Waldo Rubio Marín (born 17 August 1995) is a Spanish professional footballer who plays as a left winger for CD Eldense.

==Club career==
Born in Badajoz, Extremadura, Rubio joined Recreativo de Huelva's youth setup in May 2013, from CP Flecha Negra. On 2 March of the following year he made his senior debut with the reserves, coming on as a second-half substitute in a 0–1 Tercera División home loss against Conil CF.

Rubio made his first-team debut on 25 October 2015, playing the last 27 minutes in a 1–1 home draw against FC Cartagena in the Segunda División B. He quickly established himself in the main squad, and scored his first goal the following 28 February in a 2–2 home draw against Real Jaén.

On 11 July 2017, free agent Rubio signed for Córdoba CF and was immediately assigned to the B-team also in the third division. He made his professional debut on 14 January of the following year, replacing Miguel Loureiro in a 0–2 away loss against Cádiz CF in the Segunda División.

On 27 July 2018 Rubio moved to another reserve team, Real Valladolid B still in the third division. The following 12 March, he extended his contract until 2022, and late in the month, he replaced injured Pablo Hervías in the main squad.

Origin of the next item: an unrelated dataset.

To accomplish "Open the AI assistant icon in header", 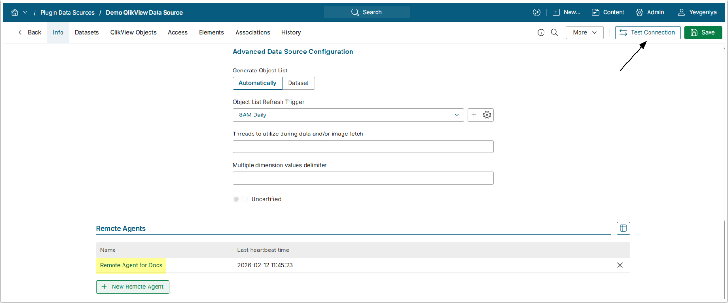I will (536, 12).
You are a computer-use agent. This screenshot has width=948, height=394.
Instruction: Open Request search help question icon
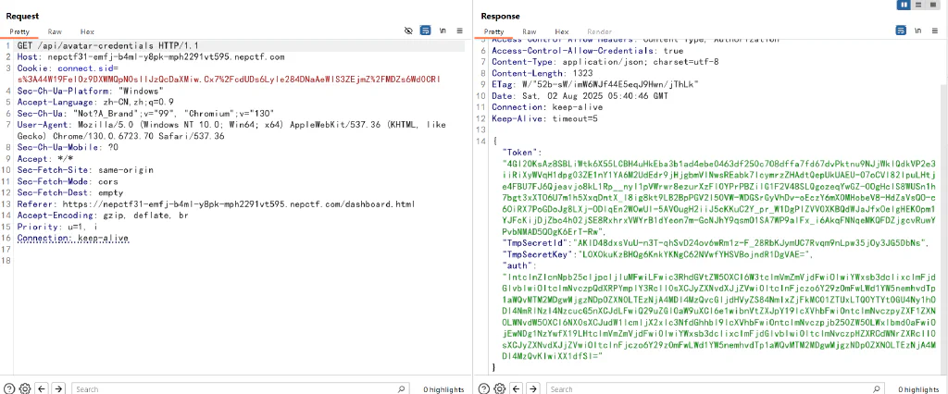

Rubio made his La Liga debut on 4 April 2019, starting in a 0–1 loss at CD Leganés. He scored his first goal in the category on 5 May, netting the game's only in a home success over Athletic Bilbao.

On 2 July 2021, Rubio signed a one-year loan deal with Belgian First Division A club Cercle Brugge with an option to buy. The following 27 January, his loan was cut short after he suffered a quadriceps injury.

On 19 August 2022, Rubio signed a two-year contract with CD Tenerife in the second tier. In June 2025, he agreed to join Cypriot First Division side AEK Larnaca FC on a two-year deal.

On 30 August 2026, Rubio returned to Spain and its second division, signing a one-year contract with CD Eldense.